I kinda figured that Ozarka fas a water company. They are usually 18.9 litre (5 US gallon) plastic jugs. Most of the kits that you might try will make 23 litres (6 US gallon). So using the water jug would lead to complications.

Those making 5 US gallons of wine may use the water jugs, but personally I would prefer a glass 19 litre carboy.

This is a topic that comes up regularly. You might want to look for som other threads. Here's one I found without even trying (the forum software listed it at the bottom of the page).

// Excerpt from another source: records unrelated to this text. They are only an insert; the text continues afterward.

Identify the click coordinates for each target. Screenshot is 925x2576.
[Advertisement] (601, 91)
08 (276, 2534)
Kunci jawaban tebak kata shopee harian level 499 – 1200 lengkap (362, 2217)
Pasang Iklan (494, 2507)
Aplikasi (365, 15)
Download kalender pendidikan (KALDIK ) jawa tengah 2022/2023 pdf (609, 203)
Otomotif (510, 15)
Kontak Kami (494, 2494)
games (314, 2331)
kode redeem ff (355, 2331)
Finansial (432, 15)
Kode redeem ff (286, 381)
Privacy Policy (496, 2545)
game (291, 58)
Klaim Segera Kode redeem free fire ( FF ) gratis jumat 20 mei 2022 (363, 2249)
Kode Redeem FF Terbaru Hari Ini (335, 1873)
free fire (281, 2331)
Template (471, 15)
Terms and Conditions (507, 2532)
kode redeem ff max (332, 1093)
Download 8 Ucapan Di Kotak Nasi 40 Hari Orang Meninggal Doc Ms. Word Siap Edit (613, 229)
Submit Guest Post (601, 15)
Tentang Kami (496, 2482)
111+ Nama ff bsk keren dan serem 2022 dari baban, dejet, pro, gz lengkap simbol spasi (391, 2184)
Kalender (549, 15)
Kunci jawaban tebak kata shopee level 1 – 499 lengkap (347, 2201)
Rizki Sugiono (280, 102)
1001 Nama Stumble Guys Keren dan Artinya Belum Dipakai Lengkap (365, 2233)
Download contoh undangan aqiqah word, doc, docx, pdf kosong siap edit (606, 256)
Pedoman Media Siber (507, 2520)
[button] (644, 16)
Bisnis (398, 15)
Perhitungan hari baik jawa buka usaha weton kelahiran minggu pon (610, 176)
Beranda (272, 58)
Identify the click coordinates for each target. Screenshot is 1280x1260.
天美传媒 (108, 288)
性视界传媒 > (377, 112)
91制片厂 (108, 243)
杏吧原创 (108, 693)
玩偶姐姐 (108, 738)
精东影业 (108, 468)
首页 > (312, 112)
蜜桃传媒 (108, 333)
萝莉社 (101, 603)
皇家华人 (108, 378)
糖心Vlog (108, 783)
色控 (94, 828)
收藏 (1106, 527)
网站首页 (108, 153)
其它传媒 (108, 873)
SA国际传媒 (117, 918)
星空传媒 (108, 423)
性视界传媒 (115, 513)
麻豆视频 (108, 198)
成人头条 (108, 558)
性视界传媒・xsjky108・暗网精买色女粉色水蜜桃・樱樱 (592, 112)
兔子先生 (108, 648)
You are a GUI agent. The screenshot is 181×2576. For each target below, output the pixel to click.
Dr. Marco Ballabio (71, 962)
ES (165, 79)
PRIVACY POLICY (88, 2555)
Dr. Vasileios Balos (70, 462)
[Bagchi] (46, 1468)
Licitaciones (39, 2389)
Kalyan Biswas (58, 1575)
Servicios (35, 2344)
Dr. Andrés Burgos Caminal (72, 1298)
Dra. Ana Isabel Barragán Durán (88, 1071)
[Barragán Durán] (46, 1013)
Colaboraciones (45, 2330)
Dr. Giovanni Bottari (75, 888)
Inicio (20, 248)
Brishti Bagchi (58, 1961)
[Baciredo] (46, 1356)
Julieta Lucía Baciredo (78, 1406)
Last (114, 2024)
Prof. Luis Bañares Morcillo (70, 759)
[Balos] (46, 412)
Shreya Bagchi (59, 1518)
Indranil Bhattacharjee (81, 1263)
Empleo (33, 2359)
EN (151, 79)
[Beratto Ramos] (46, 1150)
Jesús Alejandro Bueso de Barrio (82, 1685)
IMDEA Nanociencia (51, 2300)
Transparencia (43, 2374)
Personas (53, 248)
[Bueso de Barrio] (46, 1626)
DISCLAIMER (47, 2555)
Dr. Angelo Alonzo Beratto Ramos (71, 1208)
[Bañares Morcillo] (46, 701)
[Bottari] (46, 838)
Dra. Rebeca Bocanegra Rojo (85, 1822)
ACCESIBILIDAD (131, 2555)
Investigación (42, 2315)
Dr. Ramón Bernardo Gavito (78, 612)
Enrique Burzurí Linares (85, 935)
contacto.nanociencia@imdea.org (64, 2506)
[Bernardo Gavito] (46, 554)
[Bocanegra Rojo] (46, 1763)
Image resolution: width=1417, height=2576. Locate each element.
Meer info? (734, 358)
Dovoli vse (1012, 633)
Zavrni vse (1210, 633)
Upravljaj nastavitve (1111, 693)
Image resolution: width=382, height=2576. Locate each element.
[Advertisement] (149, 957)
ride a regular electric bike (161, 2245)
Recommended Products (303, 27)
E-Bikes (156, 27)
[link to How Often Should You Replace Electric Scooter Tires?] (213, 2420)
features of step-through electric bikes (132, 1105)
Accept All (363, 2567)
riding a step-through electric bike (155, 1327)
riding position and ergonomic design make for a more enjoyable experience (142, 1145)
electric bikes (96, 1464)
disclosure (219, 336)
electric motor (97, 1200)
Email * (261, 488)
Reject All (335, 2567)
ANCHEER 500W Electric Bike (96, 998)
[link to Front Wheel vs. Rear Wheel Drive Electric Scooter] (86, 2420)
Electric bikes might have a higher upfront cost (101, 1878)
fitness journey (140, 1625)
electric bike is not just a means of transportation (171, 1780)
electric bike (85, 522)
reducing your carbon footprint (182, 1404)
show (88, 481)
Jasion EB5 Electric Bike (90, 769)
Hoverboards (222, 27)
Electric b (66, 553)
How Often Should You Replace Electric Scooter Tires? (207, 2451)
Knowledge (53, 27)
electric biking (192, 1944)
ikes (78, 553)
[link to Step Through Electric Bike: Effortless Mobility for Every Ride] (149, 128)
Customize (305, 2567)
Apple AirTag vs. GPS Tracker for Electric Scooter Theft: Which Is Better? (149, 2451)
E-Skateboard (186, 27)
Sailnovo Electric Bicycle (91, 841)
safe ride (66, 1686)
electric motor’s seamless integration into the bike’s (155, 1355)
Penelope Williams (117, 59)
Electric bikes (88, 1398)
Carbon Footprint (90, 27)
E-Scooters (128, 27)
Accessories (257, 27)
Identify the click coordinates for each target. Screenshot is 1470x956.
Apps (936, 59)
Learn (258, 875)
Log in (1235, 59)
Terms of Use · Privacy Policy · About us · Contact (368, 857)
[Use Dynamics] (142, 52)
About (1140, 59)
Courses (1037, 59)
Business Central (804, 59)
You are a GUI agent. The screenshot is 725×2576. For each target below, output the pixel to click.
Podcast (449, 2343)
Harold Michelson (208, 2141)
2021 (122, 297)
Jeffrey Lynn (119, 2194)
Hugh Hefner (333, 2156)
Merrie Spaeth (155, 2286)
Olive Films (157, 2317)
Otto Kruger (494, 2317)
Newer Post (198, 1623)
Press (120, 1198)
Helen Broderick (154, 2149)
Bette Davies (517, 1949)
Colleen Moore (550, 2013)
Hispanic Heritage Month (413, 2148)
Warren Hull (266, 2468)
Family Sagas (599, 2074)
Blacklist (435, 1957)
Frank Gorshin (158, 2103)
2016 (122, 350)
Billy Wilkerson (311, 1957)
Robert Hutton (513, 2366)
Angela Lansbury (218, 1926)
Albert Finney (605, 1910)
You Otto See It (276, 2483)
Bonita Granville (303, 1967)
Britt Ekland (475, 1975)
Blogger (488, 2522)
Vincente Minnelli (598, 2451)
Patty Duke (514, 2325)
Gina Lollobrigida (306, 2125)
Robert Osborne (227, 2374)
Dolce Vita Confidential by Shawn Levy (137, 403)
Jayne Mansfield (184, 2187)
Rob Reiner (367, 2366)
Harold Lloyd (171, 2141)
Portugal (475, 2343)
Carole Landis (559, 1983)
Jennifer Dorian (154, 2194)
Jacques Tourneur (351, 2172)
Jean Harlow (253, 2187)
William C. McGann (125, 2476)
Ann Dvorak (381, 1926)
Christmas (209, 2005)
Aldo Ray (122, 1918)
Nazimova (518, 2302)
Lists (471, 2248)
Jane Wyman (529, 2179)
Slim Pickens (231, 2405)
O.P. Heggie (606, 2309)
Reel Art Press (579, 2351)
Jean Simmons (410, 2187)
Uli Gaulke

http://www.winemakingtalk.com/forum/showthread.php?t=351

Steve


----------



## mjdtexan (Feb 11, 2009)

cpfan said:


> I kinda figured that Ozarka fas a water company. They are usually 18.9 litre (5 US gallon) palstic jugs. Most of the kits that you might try will make 23 litres (6 US gallon). So using the water jug would lead to complications.
> 
> Those making 5 US gallons of wine may use the water jugs, but personally I would prefer a glass 19 litre carboy.
> 
> ...



Thank You. I will check out that thread.


----------



## Wade E (Feb 11, 2009)

As far as wines go I would try some commercial wines before you go making 30 bottles of something you dont like.


----------



## mjdtexan (Feb 11, 2009)

Wade E said:


> As far as wines go I would try some commercial wines before you go making 30 bottles of something you dont like.



I'll fess up and tell you why I am interested in making wine. This old feller down the road who used to work with my father had some big ole plastic water bottles with homemade watermelon wine in them. He had made his own air locks and everything. The wine was cloudy but it actually tasted alright. I, however, being competitive, thought to myself, I can do better. And I will. However, after reading this forum for a little while I've noticed that there is a whole bunch to it if you want it to be that way. I do. So, I dont know what you would classify watermelon wine as but I intend on making the best darn watermelon wine ever made in the great state of Texas.

I took the same attitude with BBQ a couple of years ago and now I have a room full of trophies. Its just how I am. I'm 40, white, single, country as they come, retired with not much to do but raise chickens, cows, and a garden.


----------



## Skyhawk (Feb 11, 2009)

mjdtexan, the best reason to make wine is because you love wine.

That might sound corny, but in order to know what good wine is, you have to have tasted and enjoyed a great variety of wines available "somewhere"... most often from the stores that sell wine. So if you have this one down, so far so good because you know what "wine" is.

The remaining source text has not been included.